東芝がポーランドのバッテリーメーカーとの新型水素燃料電池システムの開発に向けた活動に着手。従来比約2倍の長寿命化を目指す

水素燃料電池スタック(イメージ)
ポーランドのバッテリーシステム製造を行うImpact Clean Power Technology社(以下「Impact社」)、伊藤忠商事の100%子会社である伊藤忠プランテック、東芝エネルギーシステムズ(以下「東芝ESS」)は、バスをはじめとするヘビーデューティー向け水素燃料電池システム開発に向けた具体的な活動に着手したことを発表した。

3社は、昨年締結した覚書に基づき、東芝ESS製の耐久性・安定性に優れた固体高分子形水素燃料電池スタックを搭載したバス向け水素燃料電池システム開発の検討を行ってきた。今般、東芝ESSの固体高分子形水素燃料電池スタックがImpact社へ出荷され、Impact社は最初のアプリケーションとして、バス向け水素燃料電池システムの動作テスト・検証を開始する。
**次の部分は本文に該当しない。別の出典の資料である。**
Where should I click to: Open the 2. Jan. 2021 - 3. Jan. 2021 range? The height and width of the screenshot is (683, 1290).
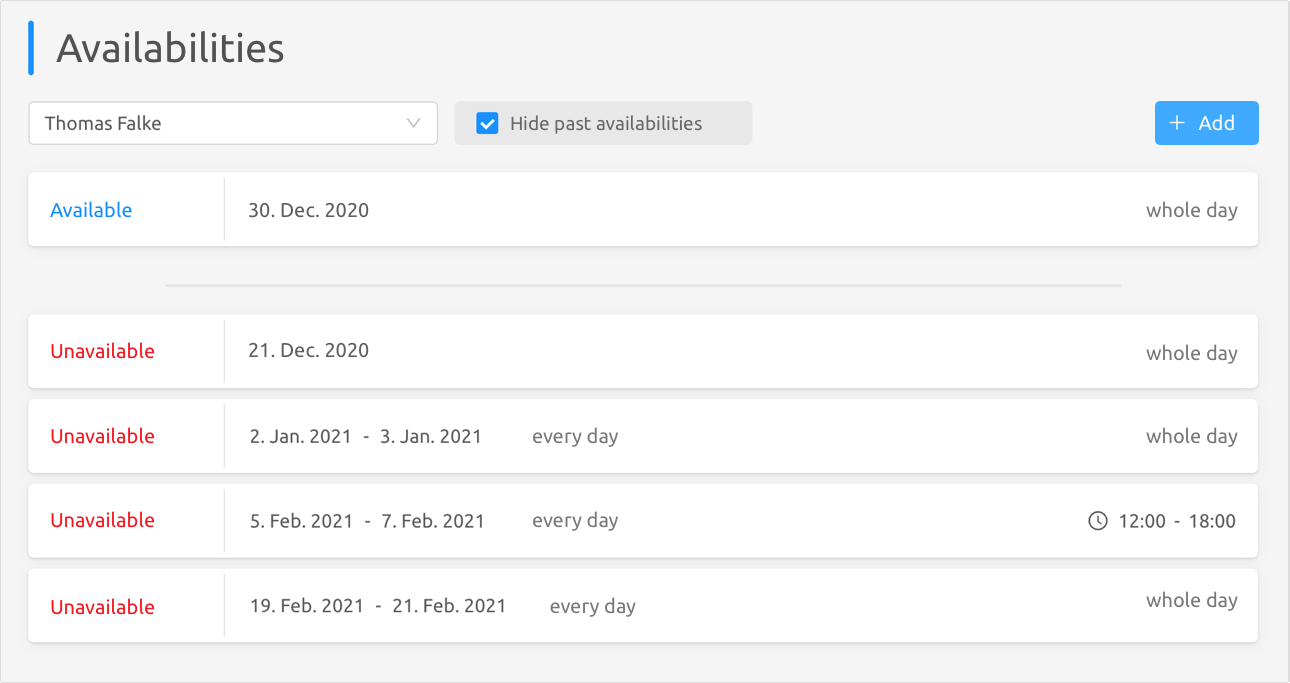[x=365, y=437]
Impact社は、欧州におけるモビリティ、ヘビーデューティー、定置用エネルギー貯蔵向けバッテリーシステムのリーディングメーカーである。東芝ESS製の高耐久水素燃料電池スタックと、Impact社のシステム設計・製造能力を合わせることで、Impact社は従来の約2倍の寿命を持つモビリティ向け水素燃料電池システムの早期製品化を目指す。また、将来的にはトラック、鉄道、船舶向けへの適応の可能性も検討していく。
伊藤忠プランテックは、本技術開発のコーディネーション・物流を担うと共に、伊藤忠商事のネットワークを活用し、マーケットインの発想で水素燃料電池システム、水素燃料電池発電の新たなアプリケーションを発掘していく。